Australian Open: Men’s Final preview

(Transcript from World News Australia Radio)

The world number one takes on Swiss Stanislas Wawrinka in the men’s final at Melbourne Park.


This is the third meeting for the pair at a Grand Slam, and their first in a Grand Slam final.

 At stake, in addition to the prestigious Australian Open title, is more than 2-point-6 million dollars in prize money.

 Nadal goes into the match as the favourite having beaten Wawrinka’s countryman, and sixth seed, Roger Federer in the semi-finals in straight sets.

The 13-time Grand Slam title winner says he isn’t underestimating his upcoming opponent.

“He’s playing great. I know him. He’s a good friend, great guy. So happy for him that he’s in the final. He deserve it. He’s playing better and better every year. He’s serving unbelievable. He’s hitting the ball very strong from the baseline. Very, very quick. Is very difficult to play against him today. I know will be a very, very tough match. If I am not able to play my best, I think I will not have chances because he’s coming to this match with a lot of victories and playing great.”

Stanislas Wawrinka defeated the Czech Republic’s Thomas Berdych in the round-of-four after knocking out defending champion Novak Djokovic in the quarter-finals.

Although he’s disappointed he won’t be playing in an all-Swiss final, Wawrinka says he’s looking forward to battling it out on court with his good friend.

“Yeah, for sure it will have been amazing to play Roger in the final, to have an all-Swiss final.
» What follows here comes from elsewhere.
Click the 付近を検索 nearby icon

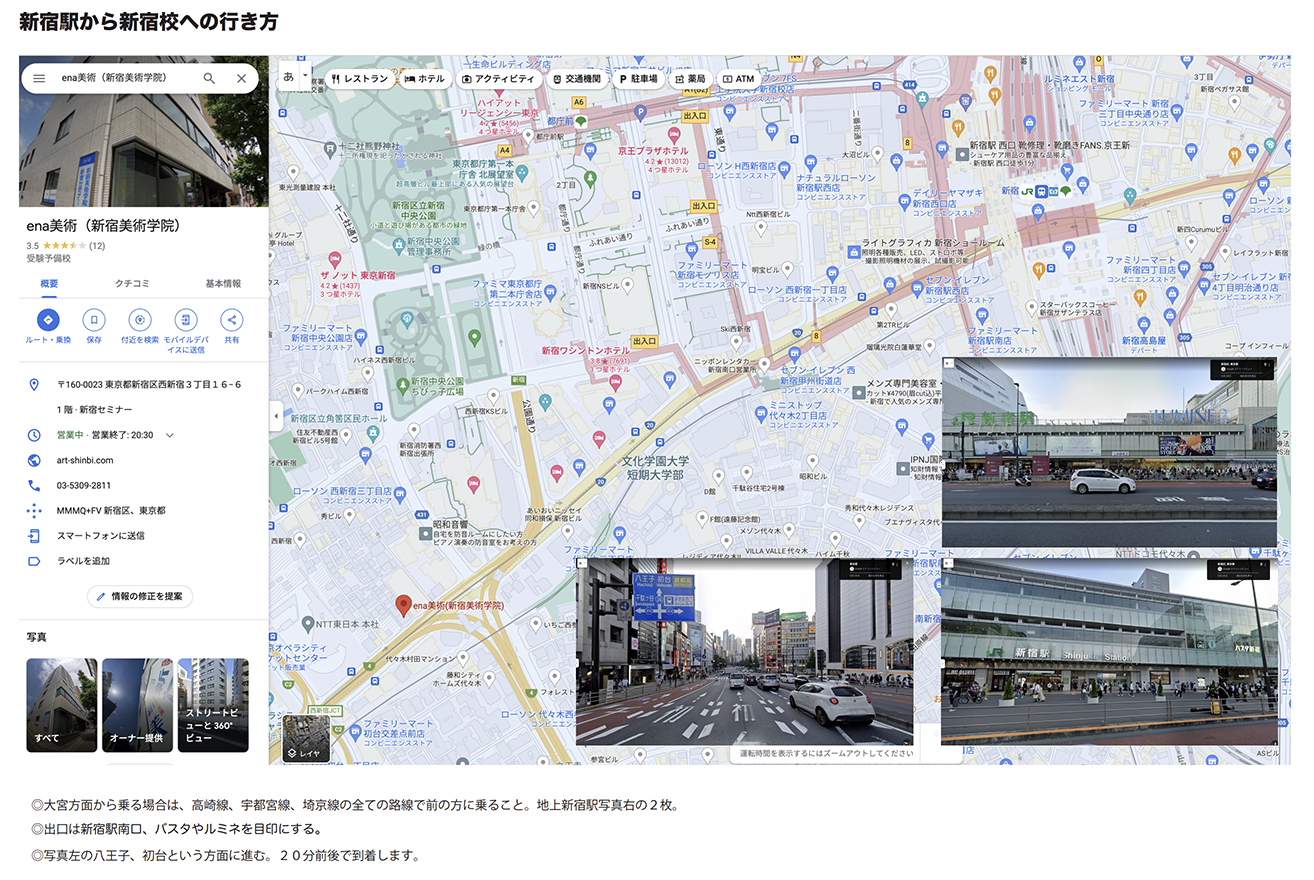coord(140,320)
But watch the match. I’m happy to play Rafa, you know. He’s a really good friend. We practice a lot together. He’s amazing champion. So it’s going to be a great final for sure to play him.”
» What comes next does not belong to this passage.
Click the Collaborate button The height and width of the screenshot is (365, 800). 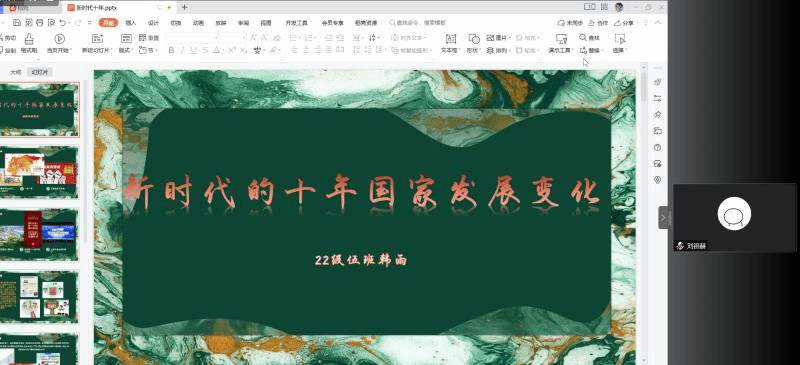(598, 23)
 The 28-year-old says he’s feeling confident going into the final.

“Again, I’m playing my best tennis here; physically I’m ready. I had two days off, so that’s perfect for me before final. Going to try everything. Before to beat Djokovic was the same. I was losing 13, 14 times before that. Just the fact that I’m always trying and I always think that I can change all the statistic,that’s positive.”

Although Nadal comes into the match as the dominant favourite, it’s feared blisters he sustained on his serving hand earlier in the tournament could play to Wawrinka’s advantage.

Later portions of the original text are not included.